I was thinking some more about the sequential extraction numbers I was calculating, and they assume only partitioning the pg/vg.
If you divided up the mineral oil into several batches,
O1, O2, O3, O4, O5 etc,
and the PG into several..
A1, A2, A3, A4, A5 etc.
then mixed a1 with O1, then O2, etc..
then mixed a2 with O1, then O2, etc..
etc... etc..
you get far better extraction. This would be tedious as hell though to do manually, but I just made up an 'experiment' that seems to work well for doing this automatically.

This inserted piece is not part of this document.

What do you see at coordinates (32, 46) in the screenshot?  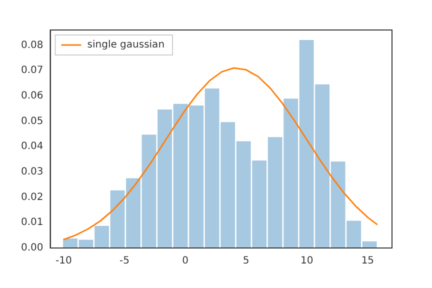 I see `y-tick-label: 0.08` at bounding box center [32, 46].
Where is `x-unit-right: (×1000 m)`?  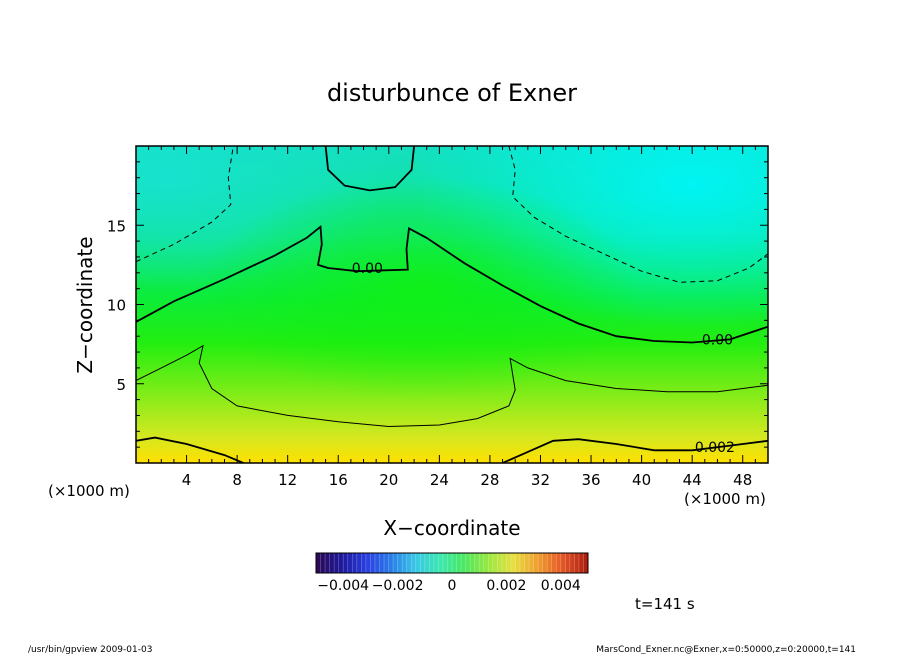
x-unit-right: (×1000 m) is located at coordinates (725, 499).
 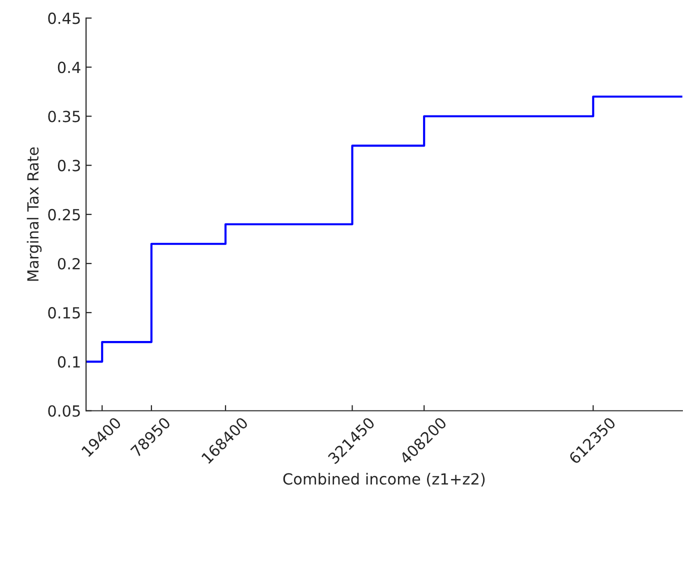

It may be possible to get a decent yield with NO acidification of the PG/Glycerine if the freebase alkaloids are soluble in the PG/VG.
I took 4 feet of 3/8inch ID clear vinyl tubing, wrapped it around a 2 inch pipe in a spiral and clamped the bottom closed.

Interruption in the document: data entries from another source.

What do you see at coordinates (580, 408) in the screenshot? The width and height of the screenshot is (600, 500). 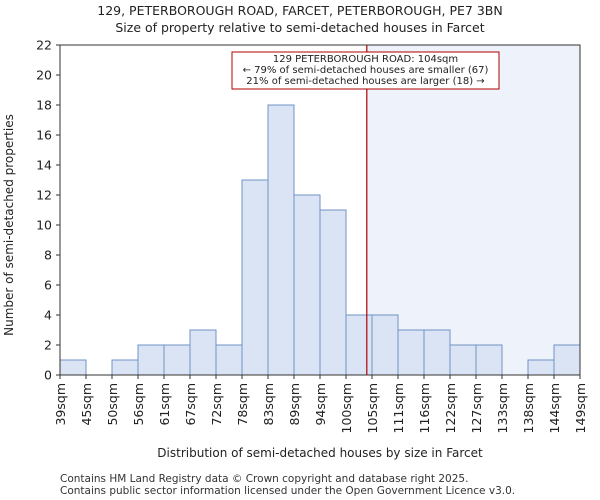 I see `x-tick-label: 149sqm` at bounding box center [580, 408].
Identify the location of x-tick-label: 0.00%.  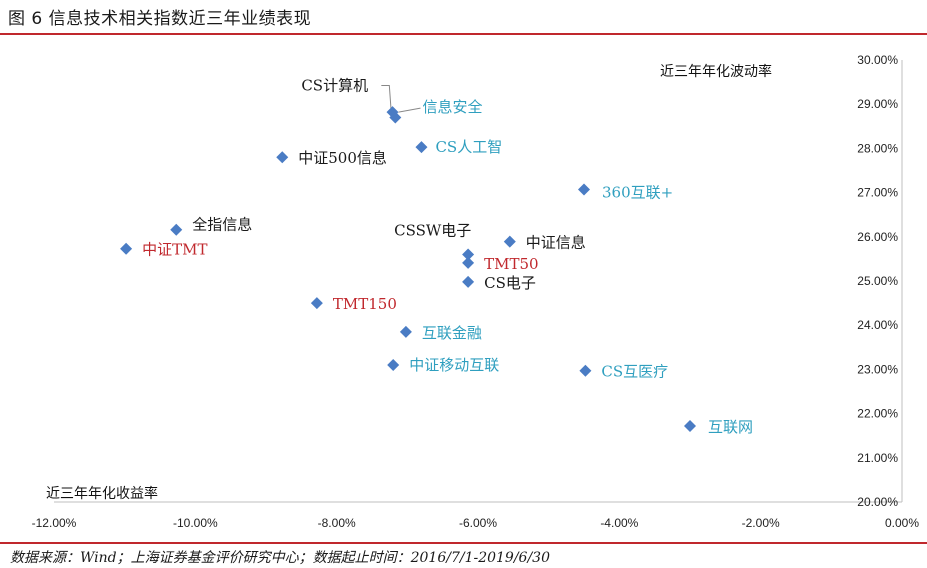
(902, 523).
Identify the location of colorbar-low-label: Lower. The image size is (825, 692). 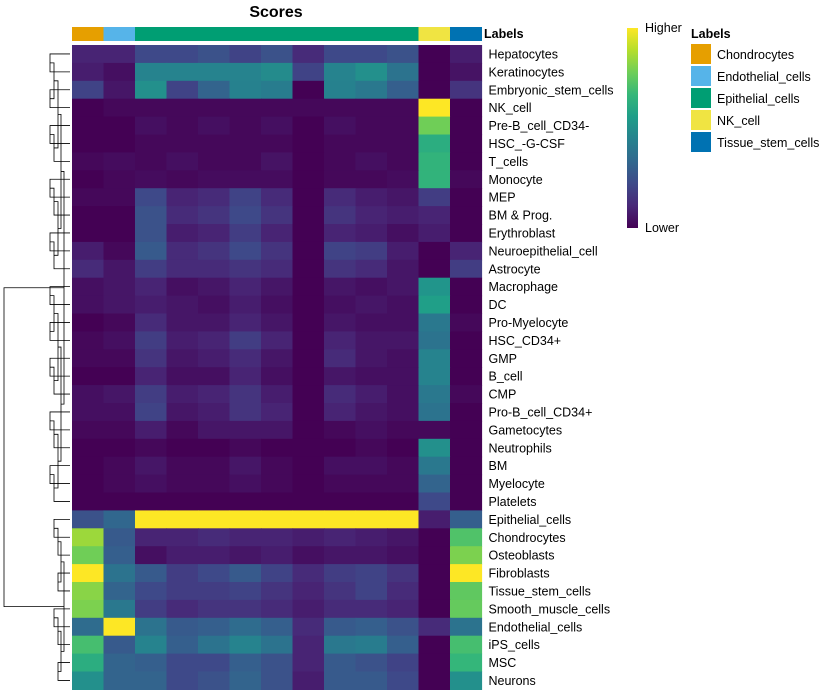
(662, 228).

about 30 ml of mineral oil, to which I had added food colouring. It didn't dissolve, but shaking it up well turned the mineral oil blue by holding tiny droplets in suspension.

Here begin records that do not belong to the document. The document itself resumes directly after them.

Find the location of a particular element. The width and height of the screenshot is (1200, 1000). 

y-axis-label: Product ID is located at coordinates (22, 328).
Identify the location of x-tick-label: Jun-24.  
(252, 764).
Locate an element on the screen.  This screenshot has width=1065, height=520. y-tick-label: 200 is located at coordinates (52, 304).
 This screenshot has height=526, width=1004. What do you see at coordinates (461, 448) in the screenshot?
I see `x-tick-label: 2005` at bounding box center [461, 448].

put this in the tube, and then dripped 0.5 ml of a 75%VG 25% water mixture into the top.
It took a lot of messing around, to get the slope right. too steep and the VG travels quickly, not enough and it 'sticks' to the walls of the tube and doesn't move. (vapour locking is also a concern if you are not careful when adding) 45-50 degrees seemed to work.
once the VG droplet/bubble sank about 1 inch into the mineral oil, I added another .5ml, then another and another so that I had a train of vg bubbles sweeping
through the mineral oil.
You could see how the first bubbles to get to bottom were a deep blue, and the successive bubbles were fainter and fainter.
after about 3 or 4 bubbles, (2ml), they rest were much much clearer, because the food colouring has a much higher (1000:1 ???? guessing here) affinity for the VG, but the principle holds. I believe in the lab this is called "counter-current separation"?
sounds complicated, but was easy to set up and this also makes the separation and final recovery of the VG as simple as slightly loosening the clamp, dripping slowly into your vial.
2$ of tube replaces the flasks, syringes, and or separatory funnels, takes far less 'hands on' time, and should be more efficient as well with what we have to work with.
If I can set this up right, I can have the entire apparatus run 'hands off', mineral oil seeping through the prepared
tobacco, then dripping through an acid
salt bed to dry/neutralize, then dripping directly into the countercurrent tube over night.
Once that is done, then setup a means to automatically drip the VG at the correct rate into the countercurrent tube, and come back in an hour to claim your prize.
Hope that's clear. I should take and post some pictures.